Sans jamais chercher à créer de liens entre ces différents récits, pratiques et médias, Richard Hawkins ne laisse subsister qu'une indulgence constante à l'égard de ses sujets, le simple plaisir de la fascination et de l'émerveillement. La beauté juvénile de Matt Dillon, l'ombre de Lautréamont et la gestuelle disloquée de l'inventeur du Butoh Tatsumi Hijikata sont traités avec autant de joie, de grâce et de vulgarité que ses autres obsessions : les représentations de la Grèce antique, la sculpture romaine, la littérature Décadente française du 19e siècle, le symbolisme de Gustave Moreau, l'histoire des Indiens d'Amérique, les zombies, les maisons hantées, les théories poststructuralistes ou encore le tourisme sexuel thaïlandais (...).
Il y a quelque chose du récit épique dans la démarche de Richard Hawkins, une volonté de renvoyer la platitude des conventions du pop-art américain à des dimensions héroïques, merveilleuses, morbides et exotiques.

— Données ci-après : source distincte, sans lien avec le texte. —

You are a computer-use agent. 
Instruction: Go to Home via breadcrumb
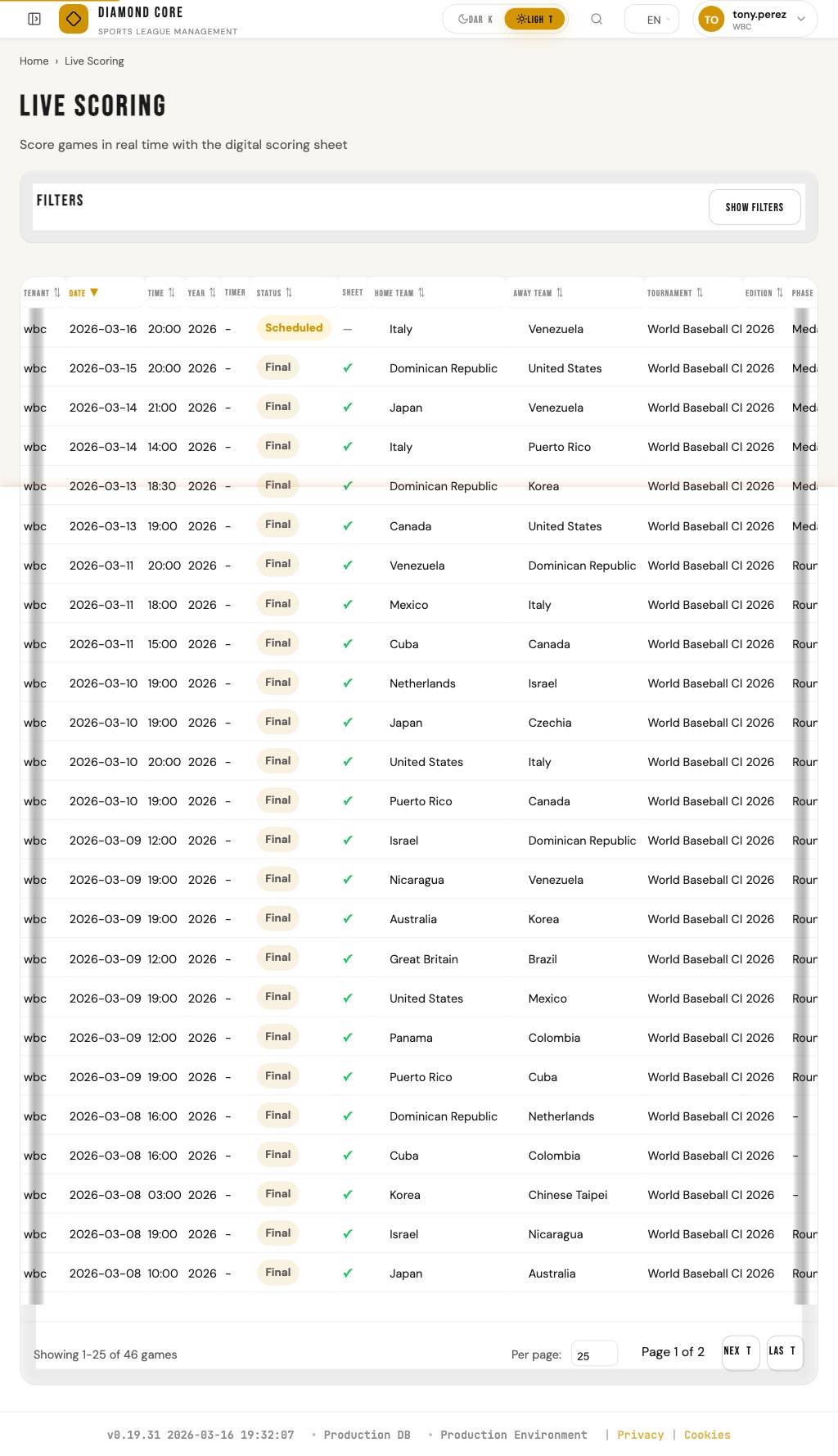click(x=34, y=61)
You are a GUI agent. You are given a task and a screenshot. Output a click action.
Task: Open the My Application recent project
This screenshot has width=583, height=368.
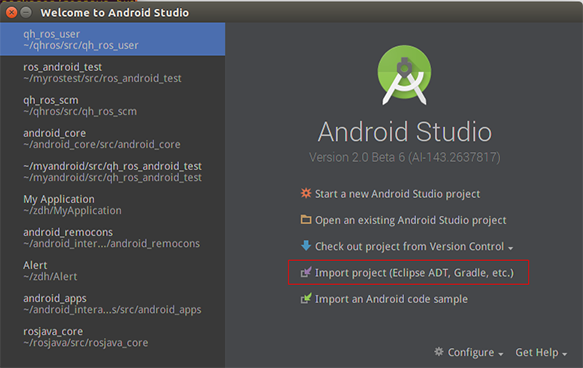(x=112, y=205)
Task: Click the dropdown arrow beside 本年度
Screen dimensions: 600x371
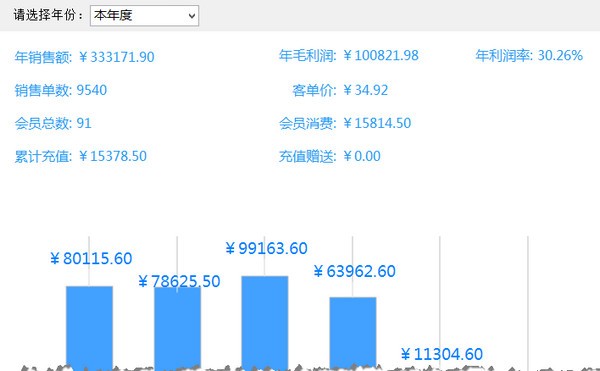Action: [192, 16]
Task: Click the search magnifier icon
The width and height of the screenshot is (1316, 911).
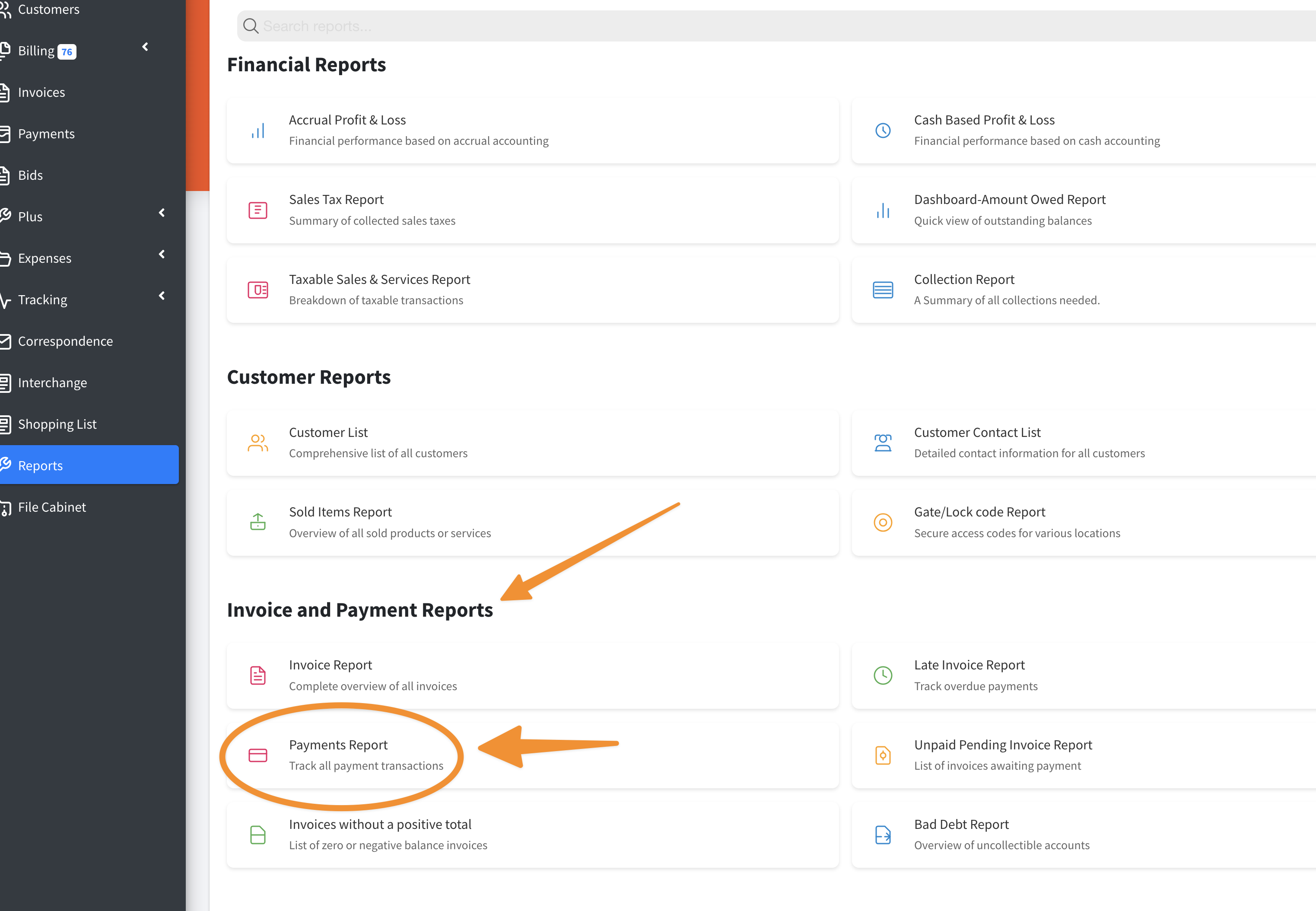Action: click(x=250, y=25)
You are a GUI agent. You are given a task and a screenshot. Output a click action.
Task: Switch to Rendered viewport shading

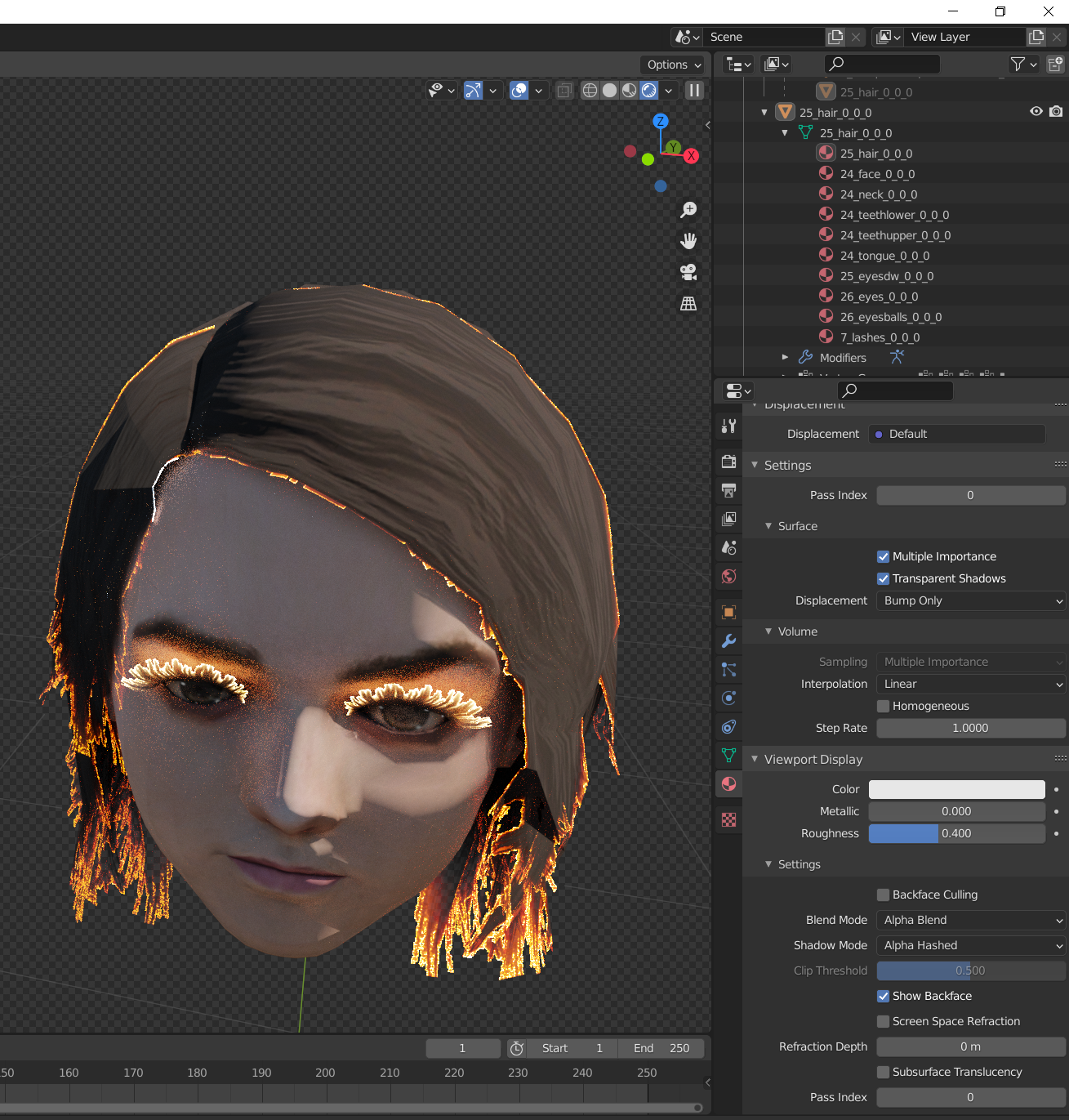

Une esthétique de l'horreur, de l'outrance, qui lui vient peut être de cette enfance dans le Texas ou Frankenstein, Dracula et les membres de la famille Adams étaient le seul moyen d'échapper à la banalité d'une vie qui ne reconnaissait pas la différence (...).
Ainsi s'élabore l'ensemble de sa pratique : ce qui débute par une fascination (pour l'art d'un autre, pour un modèle, pour l'esthétique gotho-érotique, pour les détritus culturels abandonnés) dérive dans les méandres à la fois sensuels et sombres de la culture, région où persiste les derniers éclats d'une célébrité, ou plutôt des lueurs dont les scintillements sont saisis comme autant de bijoux, à la fois ésotériques et brillants.
Célébré par la critique internationale à la Biennale du Whitney en 2012, son œuvre a fait l'objet de monographies importantes au Hammer Museum (Los Angeles, 2011), Art Institute of Chicago (2010) ou à DeAppel (Amsterdam, 2004).